Still later, another type of keyboard, first known by its original trademark, Velotype, and currently available under the Veyboard name, was developed. This is described in U.S. Patent 4,804,279, granted in 1989. Its inventors were Nicolaas M. Berkelmans and Marius Den Outer, and was assigned to the Dutch company Special Systems Industry B.V., and is indicated by (3) in the diagram at left.
This keyboard also operates on the basic principle of the fingers of the left hand indicating the consonants before the vowel, the thumbs the vowel, and the fingers of the right hand indicating the consonants after the vowel. But it was not designed for court reporting, and was designed from the beginning to facilitate entry of text with normal spelling. The patent describes how the interpretation of the keys of the keyboard is modified so that it can be used with English, Dutch, or German.
While it was originally sold as a generally useful keyboard for anyone who would like to type text on a PC more quickly, limited demand has led to its price going up, and the information I have seen implies that its remaining users are largely Dutch TV stations, for their closed captioning. It had been used in the U.S. and other countries both for that purpose and for other purposes in its heyday.
Like the Palantype, this keyboard also had three rows of consonants for the fingers. Except for A and U, it had two complete sets of vowels so that the spelling of dipthongs could be indicated, but they are located where a finger, not the thumb, reaches them.
Syllable chord keyboards appear not to have been particularly successful, except in niche applications, and this is, of course, not particularly surprising in view of the amount of training that is required to use them successfully.
It occurs to me, however, that a conventional ergonomic keyboard design could be modified by splitting the space bar into two keys, and adding some keys below it and perhaps above it as well to allow the keyboard to optionally be used as a syllable chord keyboard.

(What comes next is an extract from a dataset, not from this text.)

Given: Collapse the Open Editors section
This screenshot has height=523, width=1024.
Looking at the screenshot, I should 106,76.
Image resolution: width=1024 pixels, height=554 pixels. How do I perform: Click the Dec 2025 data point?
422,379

With four rows of keys for the fingers, instead of two or three, perhaps the design could be simplified so as to reduce the learning curve significantly, even if that meant the typing speeds achievable would not be quite as high as with previous designs.

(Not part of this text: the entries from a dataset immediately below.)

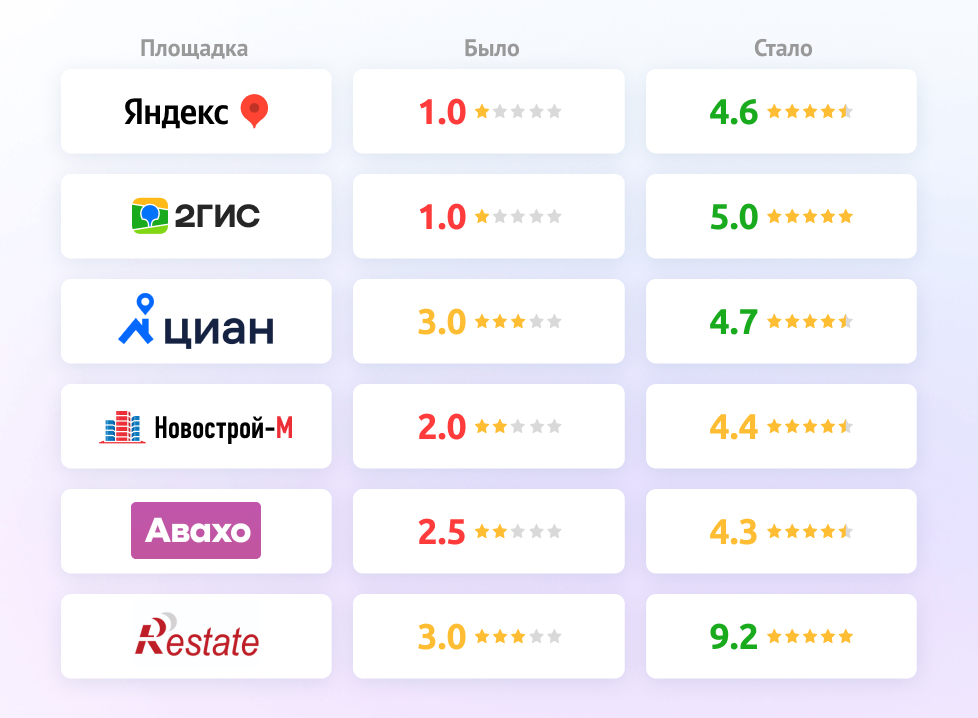Click the stars next to ЦИАН 3.0 rating
978x718 pixels.
coord(518,322)
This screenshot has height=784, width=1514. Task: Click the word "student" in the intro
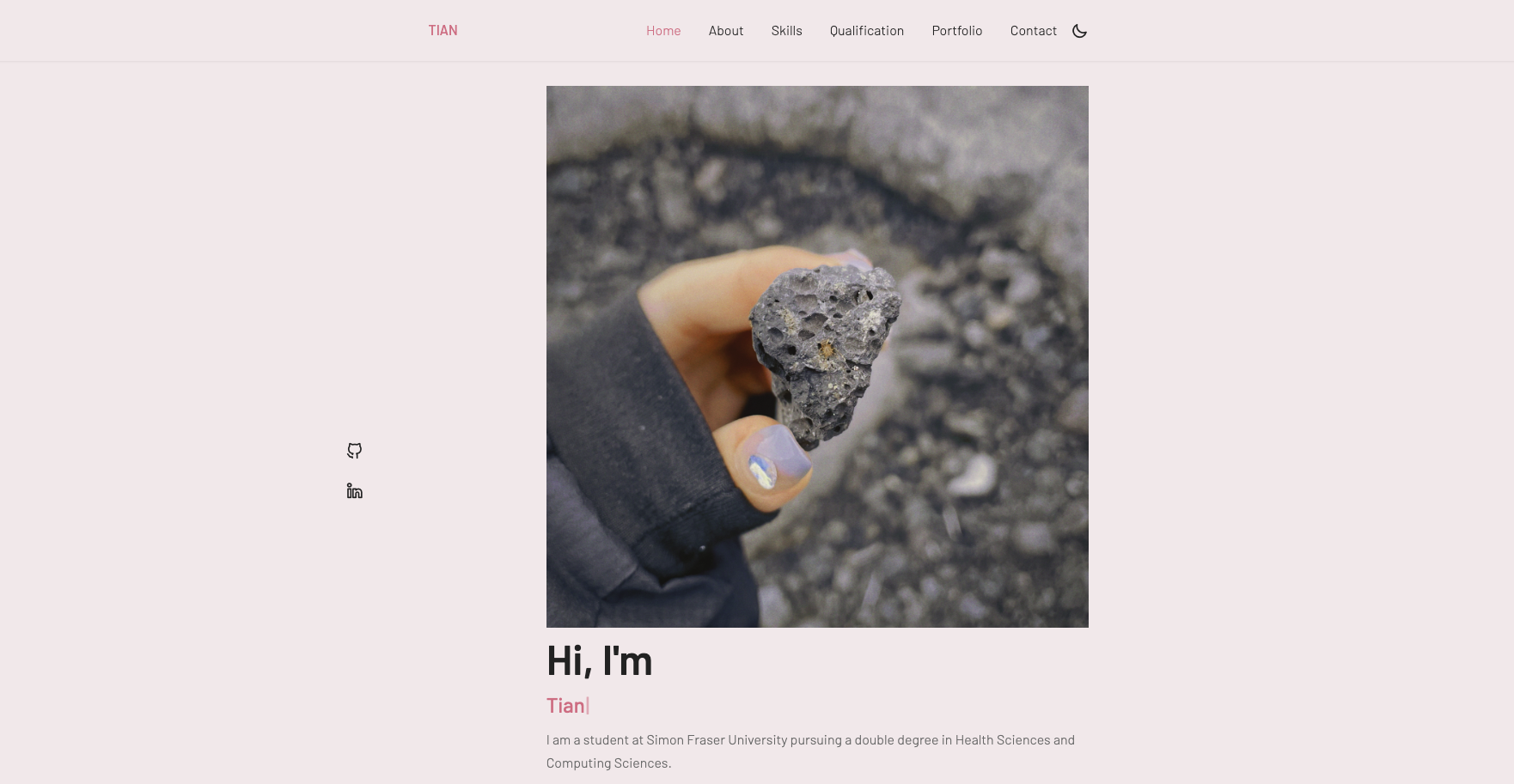tap(606, 740)
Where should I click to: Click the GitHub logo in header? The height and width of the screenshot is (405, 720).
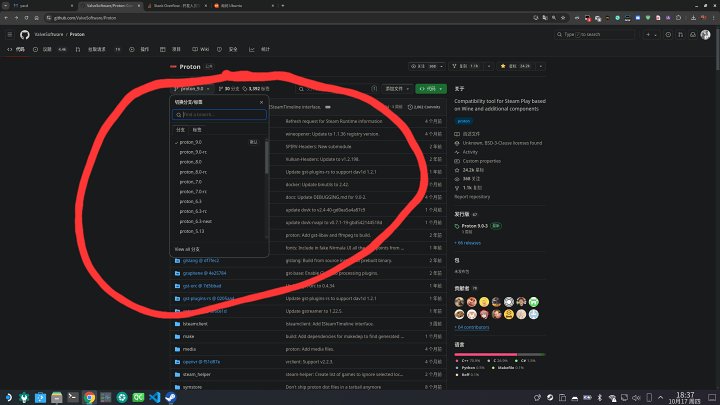tap(25, 34)
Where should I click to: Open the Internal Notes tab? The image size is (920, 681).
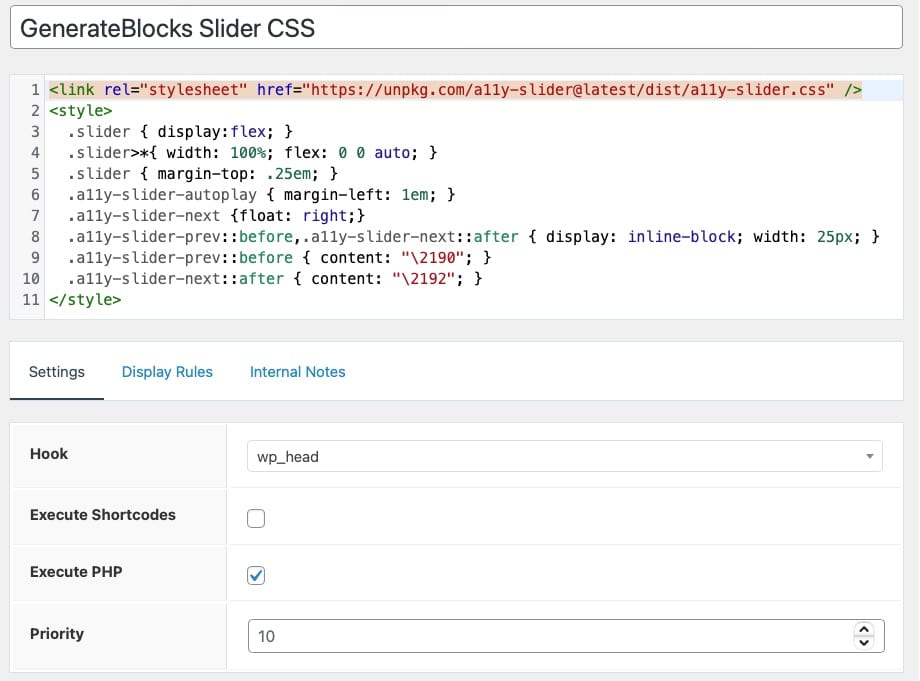(297, 372)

The large keys for changing capitalization and spacing on the Velotype or Veyboard are meant to be operated by the forearms; to have such keys on the type of keyboard I am describing, and yet have them out of the way when the keyboard is used conventionally, one could have a bar that swings out of the way, linking two small keys (which could be mechanically linked underneath, like the sides of a space bar on many computer keyboards).

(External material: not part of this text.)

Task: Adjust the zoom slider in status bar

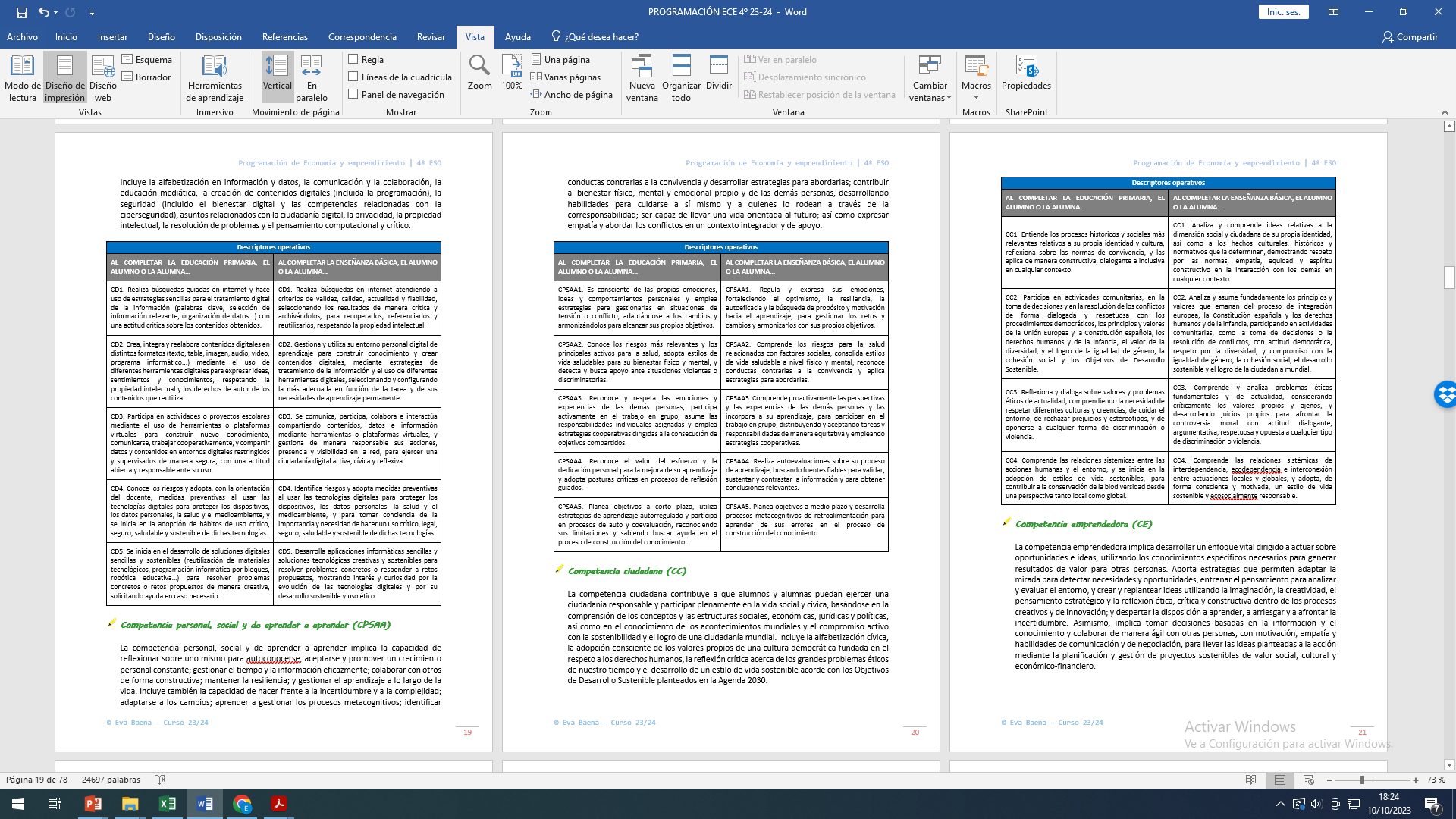Action: [1362, 780]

Thus, one would start from a typical ergonomic keyboard design:
modify it so that the amount by which the rows of keys are staggered is uniform:
change the shape of the keys, so that it is possible for one finger to easily press two keys that are adjacent in the same column, and add the additional keys required for chord keyboard usage:
and finally, develop the arrangement of keys required for such usage:
The home locations of the fingers would remain the same as when the keyboard is used conventionally, on the keys that on the QWERTY layout correspond to (A S D F) and (J K L ;). Up to six consonant sounds might occur in a syllable, and the fingers that indicate them would be (A)(SD)(F) before the vowel and (J)(KL)(;) after the vowel. So most consonants would be indicated by the (SD) and (KL) fingers; the other fingers would be used for those which combine before or after other consonants.
If necessary, the fingers which rest on the S and K keys would be used to "shift" the meanings of the keys struck by the fingers from the D and L keys respectively to allow more than fourteen consonants to be present in the middle position of a consonant cluster.
Some combinations of consonants, such as TH and NG, would be treated as single letters; this would also be true for QU on the left-hand side of the keyboard.
My goal is to make a chord keyboard that can be used as a normal keyboard, and which is simple to learn, to allow people to try getting started with this approach without a large up-front investment in effort.